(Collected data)
===============
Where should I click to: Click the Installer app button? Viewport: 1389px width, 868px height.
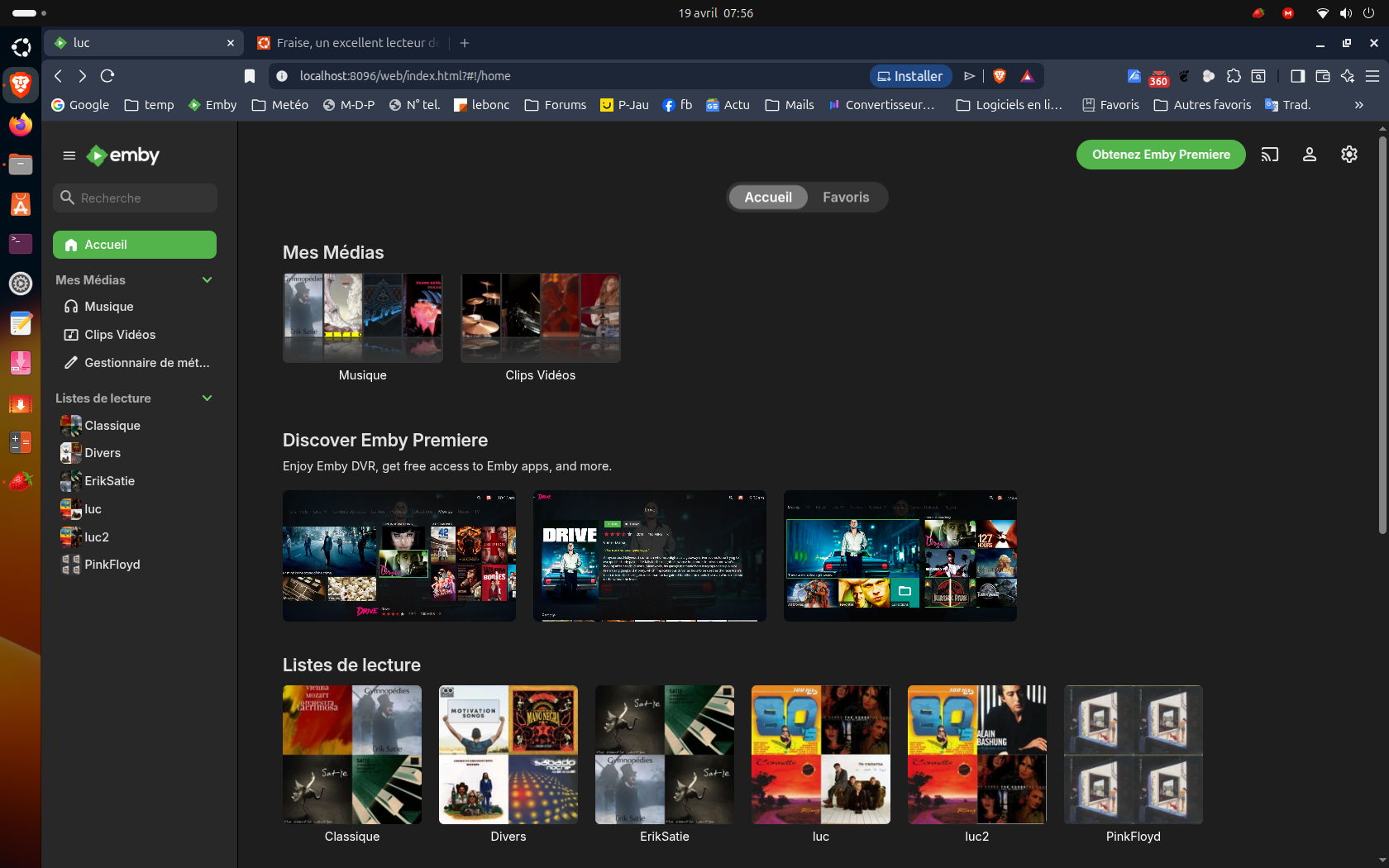tap(910, 76)
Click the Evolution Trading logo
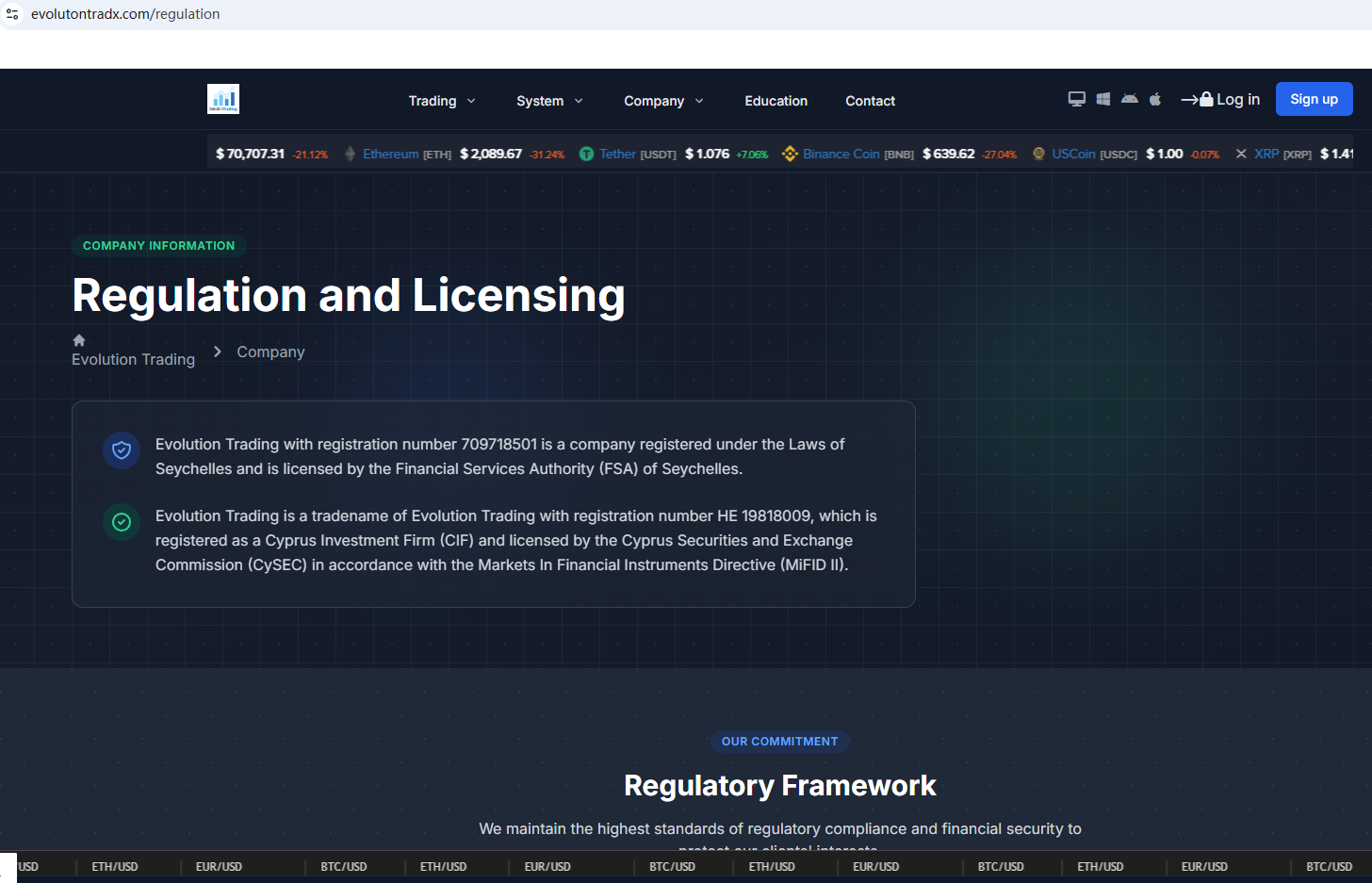This screenshot has height=883, width=1372. (223, 99)
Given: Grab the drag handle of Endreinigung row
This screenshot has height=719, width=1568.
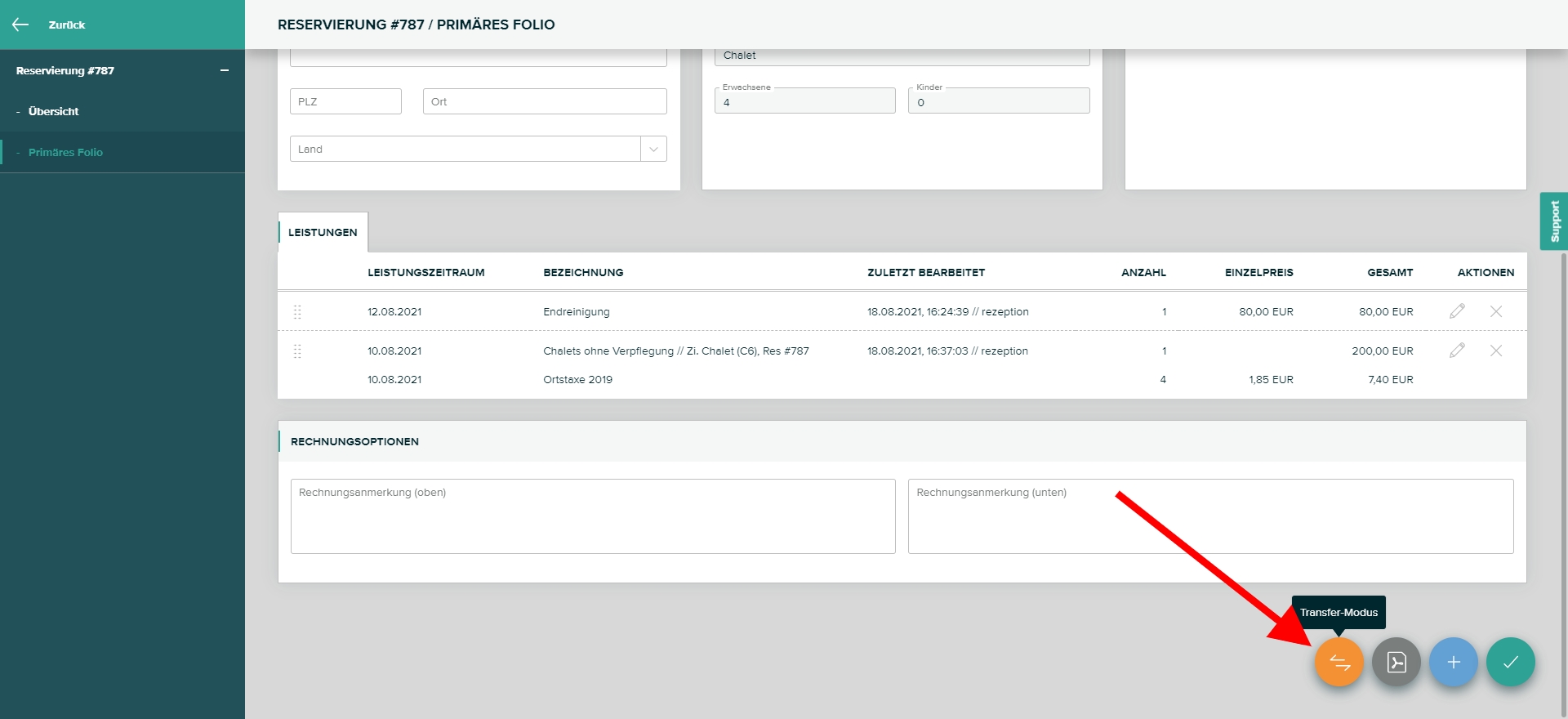Looking at the screenshot, I should click(x=297, y=311).
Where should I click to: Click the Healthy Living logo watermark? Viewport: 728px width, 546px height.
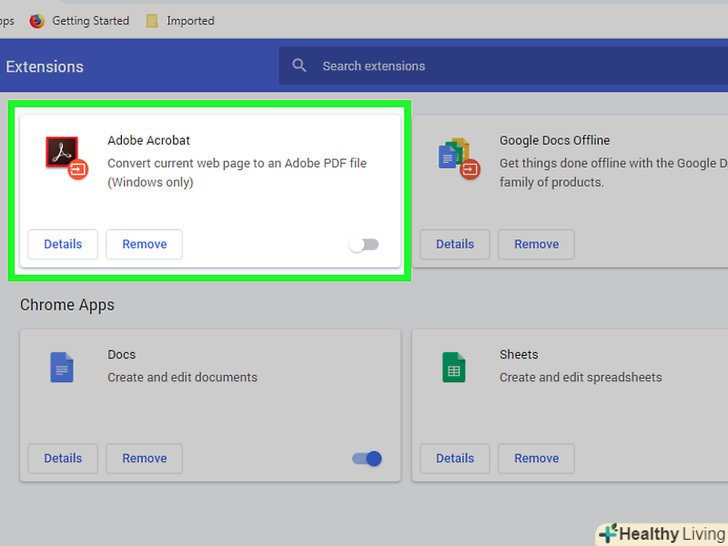click(x=661, y=533)
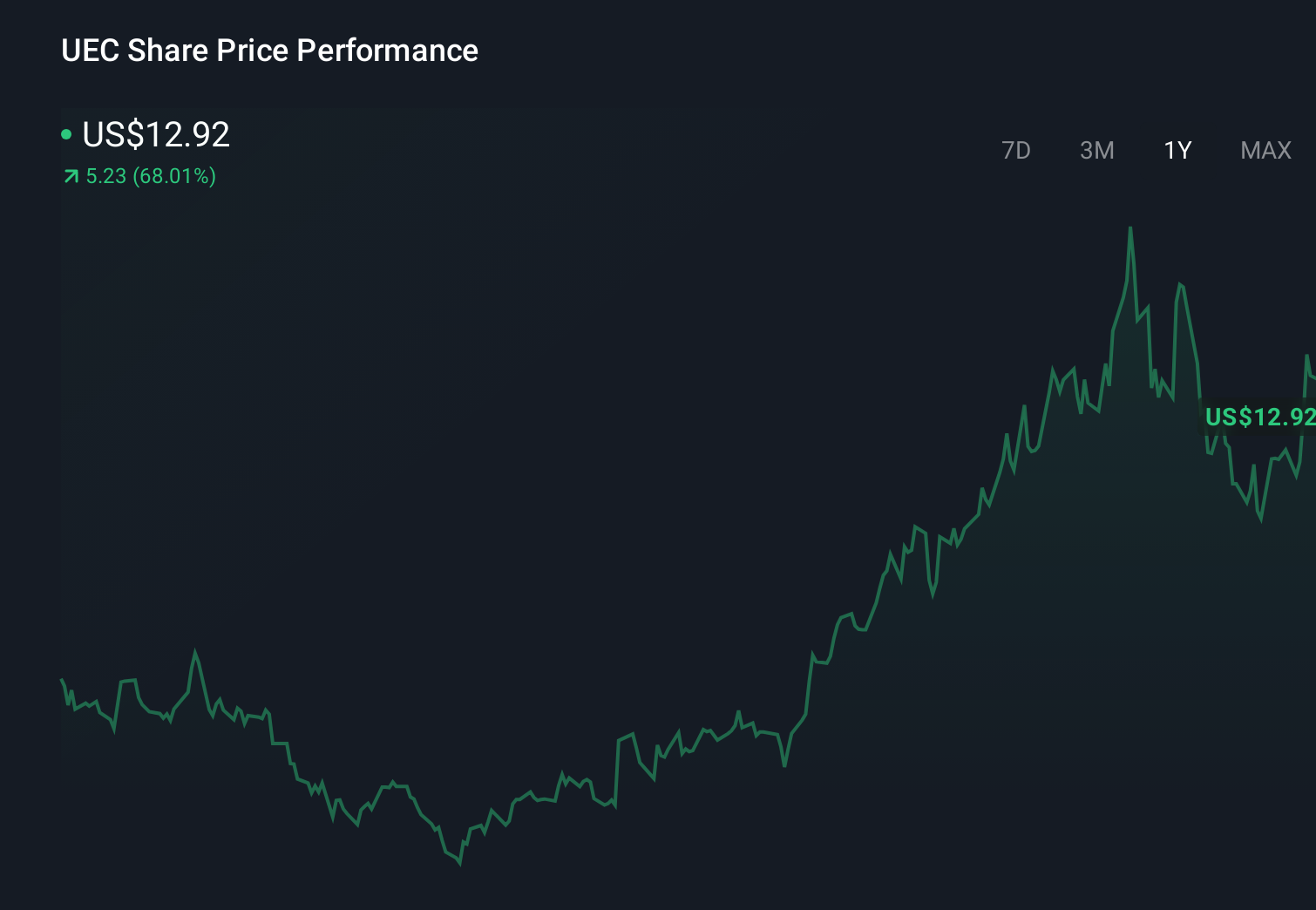This screenshot has width=1316, height=910.
Task: Switch to the 3M view
Action: (x=1096, y=150)
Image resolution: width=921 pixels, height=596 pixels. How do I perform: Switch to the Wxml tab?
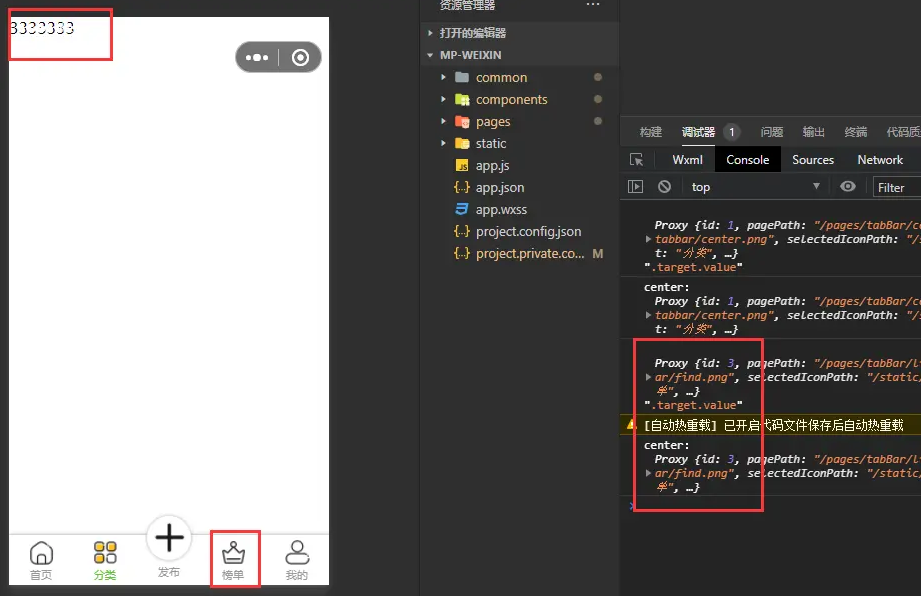coord(687,160)
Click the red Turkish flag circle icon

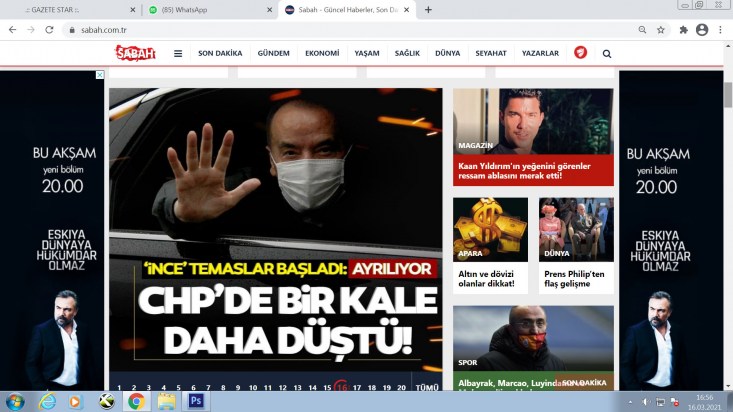(581, 52)
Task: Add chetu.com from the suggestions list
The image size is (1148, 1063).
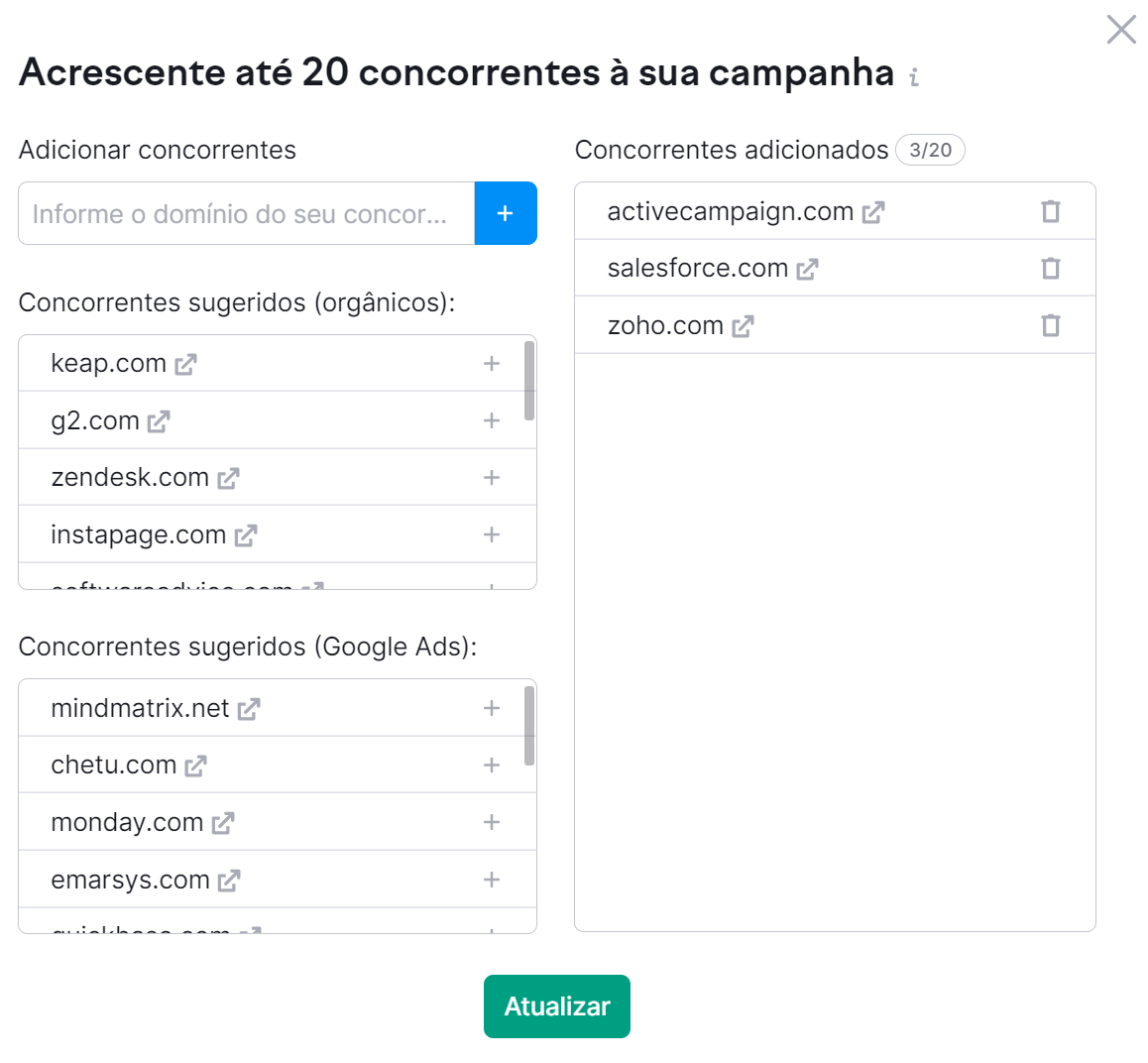Action: pyautogui.click(x=491, y=765)
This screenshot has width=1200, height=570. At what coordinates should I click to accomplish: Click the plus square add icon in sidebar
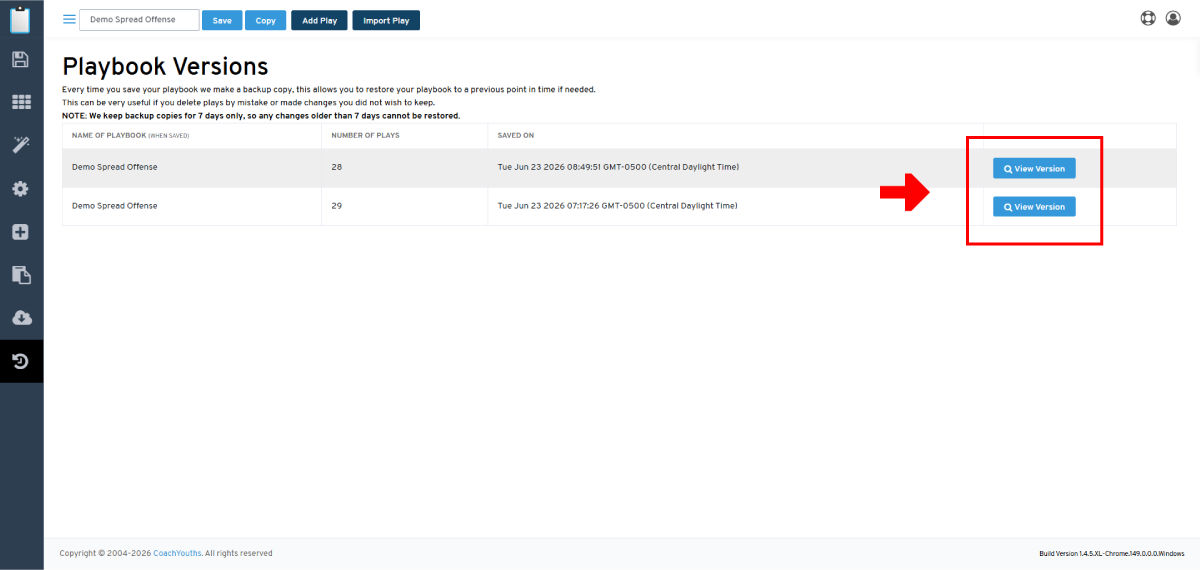pos(21,232)
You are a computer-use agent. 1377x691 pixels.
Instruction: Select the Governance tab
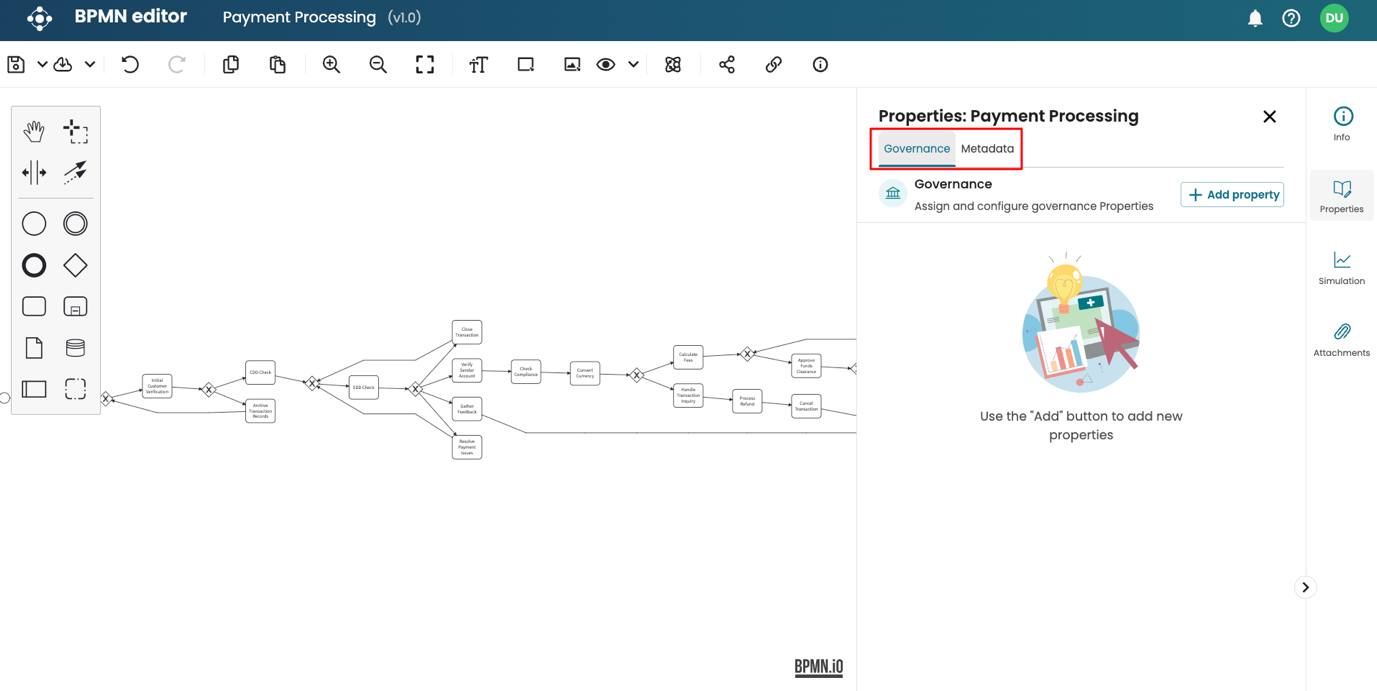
===============
__REQUIRED WORK__
Print each entry above exactly. The pictures should not be printed.

__ANSWER TO THIS EXERCISE__
Where should I click to: Click the Installer app button? Viewport: 1389px width, 868px height.
tap(910, 76)
Click the Evolution Trading logo
This screenshot has height=883, width=1372. (223, 99)
Given: Grab the drag handle of Endreinigung row
This screenshot has height=719, width=1568.
Looking at the screenshot, I should click(x=297, y=311).
Where should I click to: Click the Healthy Living logo watermark? Viewport: 728px width, 546px height.
click(x=661, y=533)
This screenshot has width=1316, height=910.
Task: Switch to the 3M view
Action: (x=1096, y=150)
Image resolution: width=921 pixels, height=596 pixels. How do I perform: Switch to the Wxml tab?
coord(687,160)
Click the red Turkish flag circle icon

(581, 52)
Task: Add chetu.com from the suggestions list
The image size is (1148, 1063).
Action: pyautogui.click(x=491, y=765)
This screenshot has width=1200, height=570. At what coordinates should I click to accomplish: Click the plus square add icon in sidebar
pos(21,232)
You are a computer-use agent. 1377x691 pixels.
Instruction: Select the Governance tab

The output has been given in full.